**What you have to do**
Repeat the listing below line for line, exactly as shown.

------------------------

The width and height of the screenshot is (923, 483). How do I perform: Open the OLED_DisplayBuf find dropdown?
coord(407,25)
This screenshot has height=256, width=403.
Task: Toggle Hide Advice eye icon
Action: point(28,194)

------------------------

**The completed task**
The width and height of the screenshot is (923, 483). How do I perform: Open the OLED_DisplayBuf find dropdown?
coord(407,25)
This screenshot has height=256, width=403.
Task: Toggle Hide Advice eye icon
Action: point(28,194)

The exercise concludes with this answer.